One of TV’s best comedies of recent years begins its final season this week as comedian Deborah Vance (Jean Smart) seemingly rises from the dead – but she doesn’t like what she sees.
At the end of season four of “Hacks,” an erroneous media report claimed Vance had died. Season five, streaming its first two episodes at 9 p.m. April 9 on HBO Max, picks up soon after as Deborah and writer Ava (Hannah Einbinder) return to the United States to find a memorial at the gate in front of Deborah’s home, startling mourners.
When Deborah learns the network boss behind her now-ended late-night talk show has been speaking ill of “the dead,” she immediately sets her sights on improving her legacy for the next time she’s declared deceased.
“It really puts the idea of legacy — how to live a life and how you want to live a life — into focus for her,” said executive producer Lucia Aniello during a “Hacks” press conference late last month. “As the season progresses, we explore a lot of different ways that she wants to have the relationships she wants to have, the lasting legacy she wants to have for Las Vegas, and for her work as well.
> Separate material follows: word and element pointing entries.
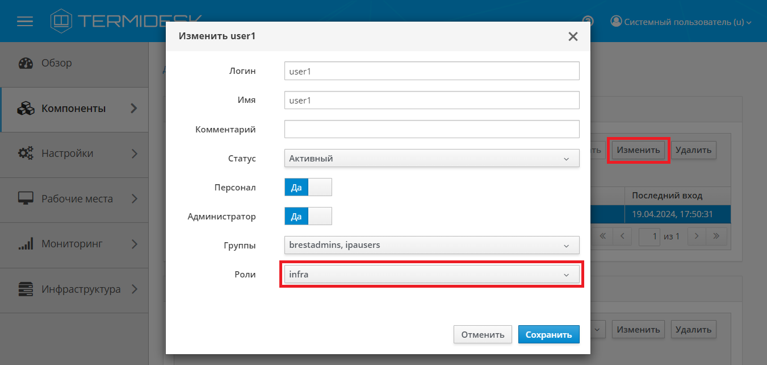The height and width of the screenshot is (365, 767).
Task: Close the Изменить user1 dialog
Action: point(573,37)
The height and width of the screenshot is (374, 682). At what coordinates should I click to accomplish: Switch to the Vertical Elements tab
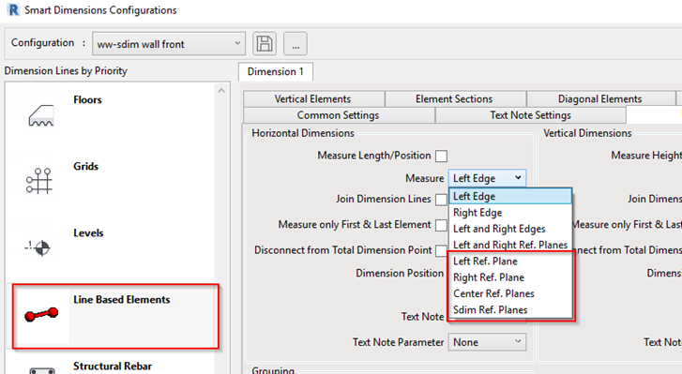tap(313, 99)
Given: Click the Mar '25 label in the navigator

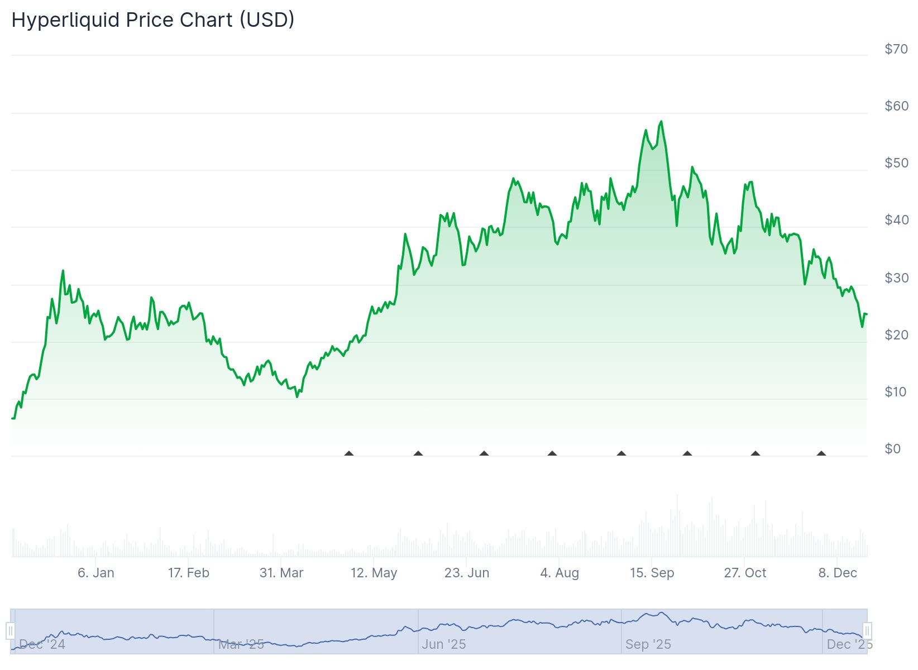Looking at the screenshot, I should [241, 644].
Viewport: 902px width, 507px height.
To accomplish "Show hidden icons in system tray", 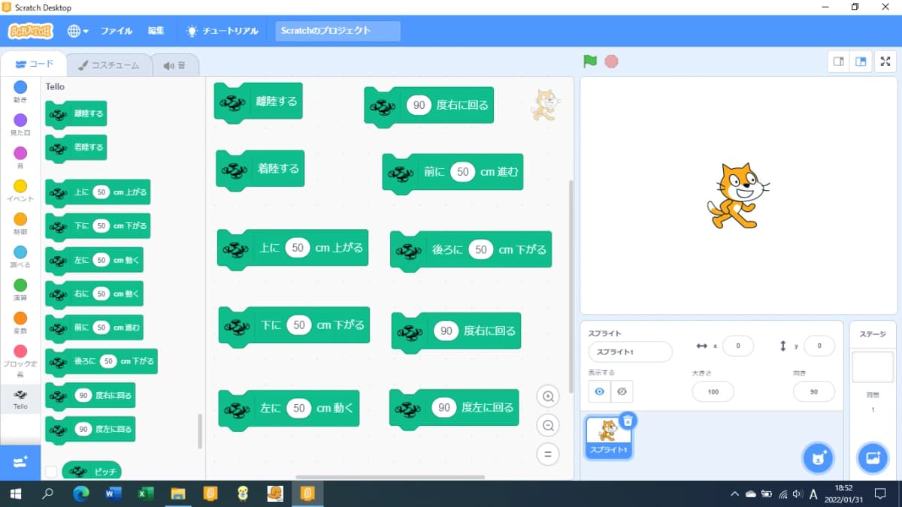I will click(734, 494).
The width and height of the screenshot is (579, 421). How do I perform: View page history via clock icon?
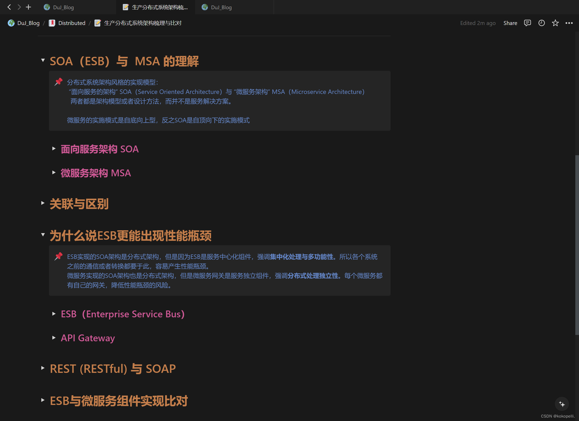coord(541,23)
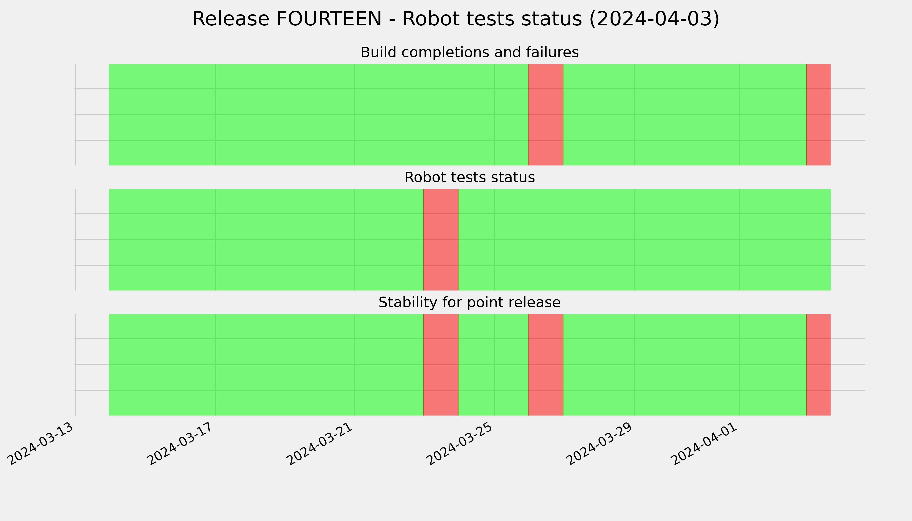Click the middle red band in Stability chart
Viewport: 912px width, 521px height.
click(546, 365)
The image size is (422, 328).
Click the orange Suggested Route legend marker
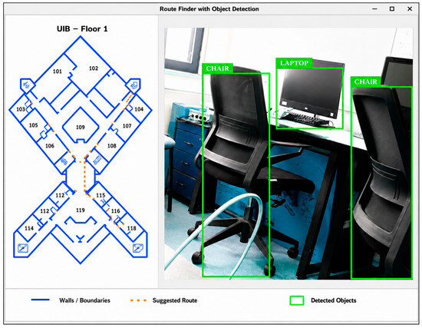pyautogui.click(x=138, y=300)
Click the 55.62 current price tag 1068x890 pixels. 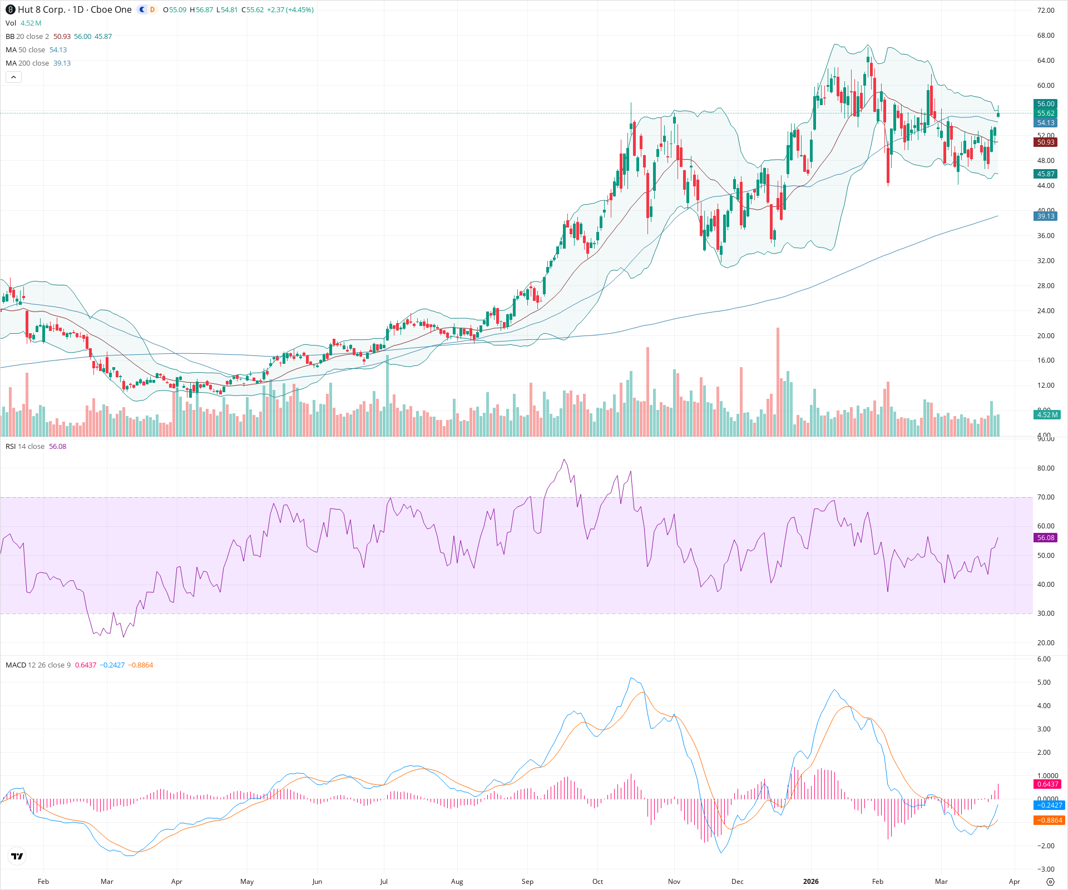pos(1046,113)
That’s something that evolves as the season goes on.”
Smart said this 10-episode final season brightens up compared to the stormier tone of season four.
“Season four got a little bit dark — I think we had earned it – but I was worried that people would hate me, but I think because they cared so much about the relationship [between Deborah and Ava], it was like they were willing to go anywhere with us, which was really wonderful,” Smart said. “But season five, we get back to being profoundly silly, which is really, really fun.”
Einbinder said the sometimes-fractious relationship between Ava and Deborah also takes a turn for the positive.
“It’s nice that we were able to be on the same team,” Einbinder said. “Of course, we have our sparring throughout, which we also enjoy just as much, but it’s so nice for us to be working towards the same goal.”
Season five also features more ensemble scenes where the show’s secondary characters are together with Deborah and Ava and are more involved in the story.
“All of these characters have been on such a journey since season one,” said executive producer Jen Statsky. “It was just very much intentional that we wanted this season to feel as much as possible like this group coming together, kind of this ‘Wizard of Oz’ feeling of this journey Deborah is going on and all the people along the way that are helping her.”
Producers and cast were naturally tight-lipped about how the show will end – might “Hacks” actually kill off its lead character in the final episodes? – but Smart offered her initial reaction to the show’s denouement “just to be extra mysterious.
“I have never asked them how the series was going to end from the day we met until the finale,” she said. “I’ve loved being surprised every episode for all these years. But when they first talked to me about how it was going to end, I was not sure I was real happy about it, but I said, ‘Hey, you know, I trust you guys, I always have, it always turns out great,’ and it did. Now I think it’s kind of perfect.”